Never before I had been to Schwetzingen. I’ve played soccer matches in about every village around Schwetzingen but somehow I never made the 20 km from my home town to that beautiful castle and park. Otto von Bismarck was an honorary citizen of Schwetzingen. And now the great Joyce DiDonato honored the town with a concert, just as 7-year-old Mozart did 250 years ago.
Joyce DiDonato sang a recital, “Songs of Venice”, as part of the SWR Festspiele (Tue, 14/8/12 at 13h05 on radio transmission SWR2 – they even offer a free radio recorder!!).
I was very surprised and joyful that she would come to that little theater – I mean Schwetzingen is not Berlin, Munic, Paris, or London… but Joyce made a very good point reminding us that public support for culture is something very special in our country! Mandatory radio and television license fees is a very difficult topic here, but for a moment I was really proud that SWR made this concert possible.
And I agree: without culture, the human being suffocates.
The theater in Schwetzingen is a beautiful cute one.

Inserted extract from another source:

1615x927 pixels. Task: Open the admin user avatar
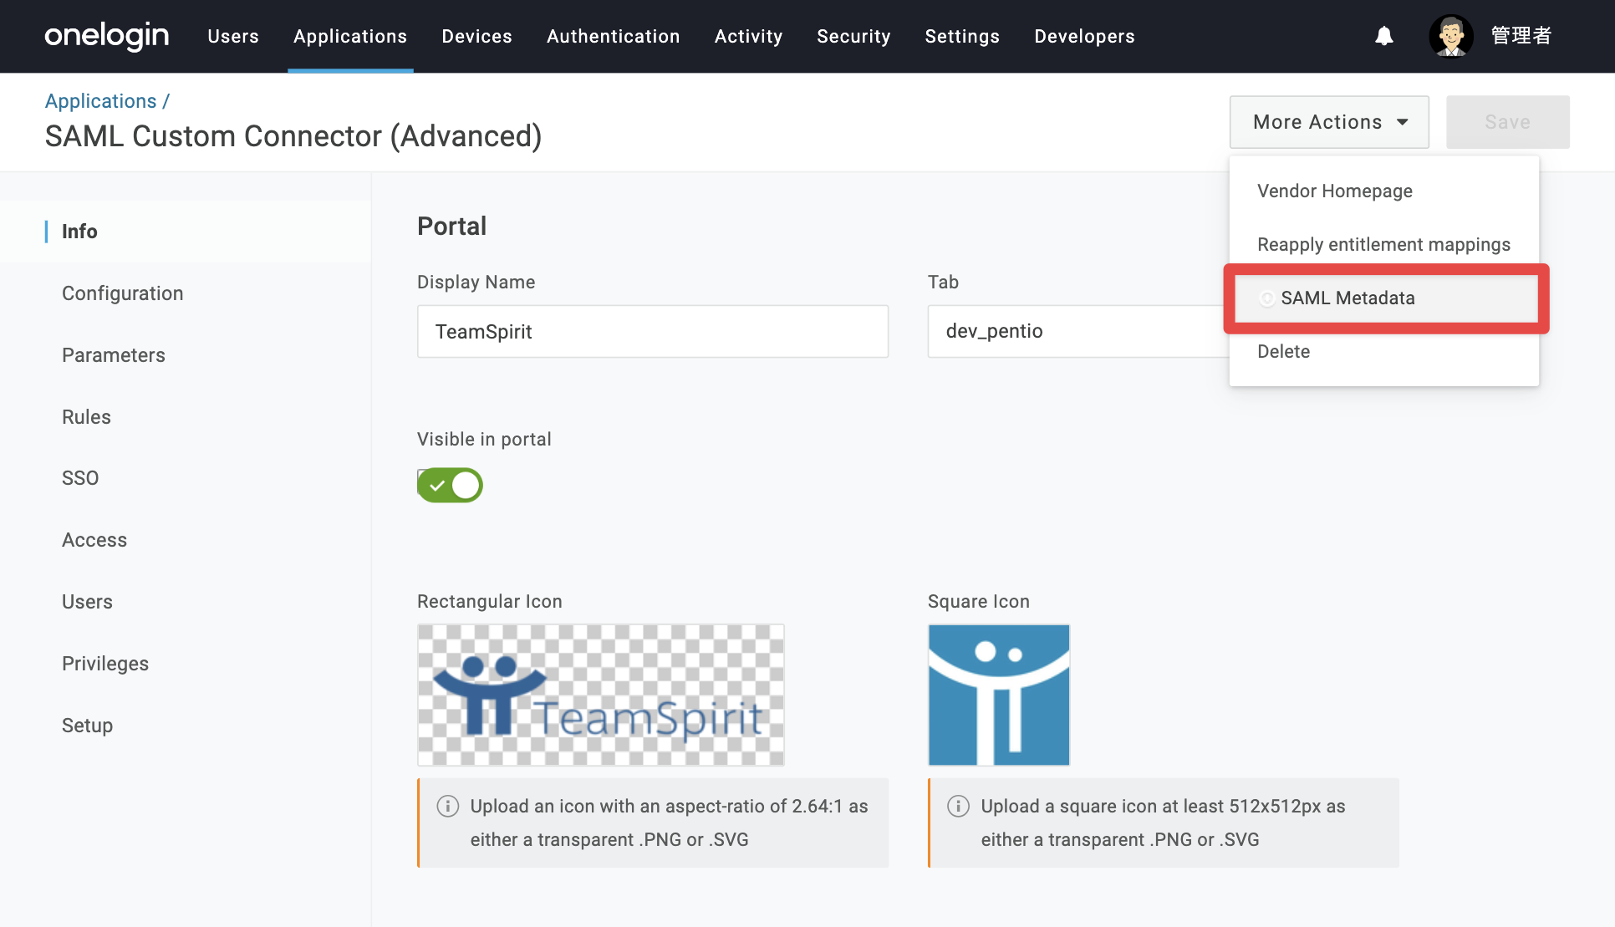pyautogui.click(x=1451, y=36)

Even a bit smaller than Giessen, but creating a much nicer atmosphere. When the hall darkened and Joyce came on stage with her pianist David Zobel, you could almost mistake it for a luxurious living room. And then you had a Stern sparkling in that living room.
I am speaking for myself, since I learned these days that it is a most personal thing what music makes you feel. Whether your soul inspires the music you make or the music you hear inspires your soul, it creates an absolutely unique sentiment, a kind of magic. Me, I definitely fall for the lyric and coloratura mezzo. In general. There’s a long list of evidence. But this mezzo is special!

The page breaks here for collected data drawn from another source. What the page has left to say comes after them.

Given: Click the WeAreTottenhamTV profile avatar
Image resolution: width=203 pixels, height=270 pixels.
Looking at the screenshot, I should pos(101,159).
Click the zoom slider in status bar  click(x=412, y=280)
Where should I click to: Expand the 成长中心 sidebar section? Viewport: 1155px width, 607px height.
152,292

The whole evening I had an image in mind. The playbill wrote about Joyce: a mezzo cast in milk chocolate (Eine Stimme wie in Milchschokolade gegossen). There is no way to imagine something as non-corporeal as a voice in milk chocolate. But hearing and feeling Joyce sing makes this image alive with the most delicous milk chocolate imaginable!
At some points I felt like she placed littles pearls of sentiments in the body, in the head, the shoulders, the stomach, and at a given point she let them explode – with a most gentle piano, a note in a thousand colors, or a mesmerizing coloratura. Only the intellect remains unregarded, it cannot help but enojy the magic.

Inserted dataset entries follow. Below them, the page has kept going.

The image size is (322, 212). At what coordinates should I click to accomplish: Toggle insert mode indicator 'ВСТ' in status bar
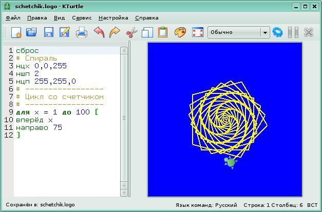(312, 204)
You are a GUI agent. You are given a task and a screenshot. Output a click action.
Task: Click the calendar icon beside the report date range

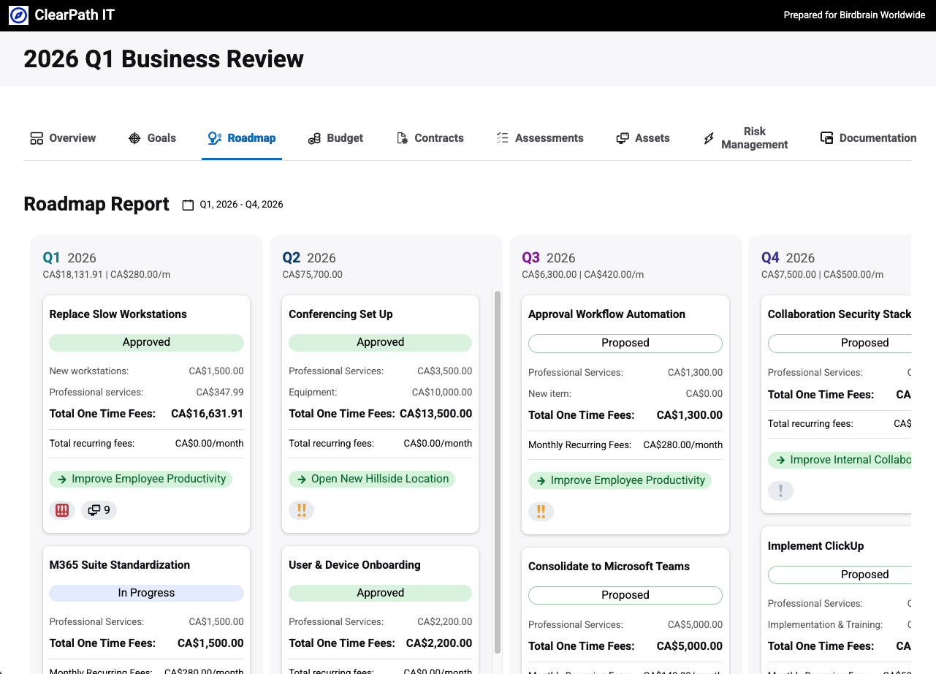pyautogui.click(x=188, y=205)

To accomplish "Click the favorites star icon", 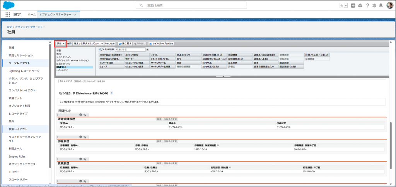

After Joyce drew a beautiful picture of Venice, she left with Non piu mesta from La Cenerentola and Somewhere over the Rainbow. I lost my breath with the Rossini. As for the long high (and also not so high) notes, it felt like standing on a sandbank in a beautiful ocean scenery, feeling a giant wave approaching, being carried away by it (we’re sill on the same note!) and taken home on a anything-can-happen-ride. Awesome. Period.
Looking forward to the Drama Queens!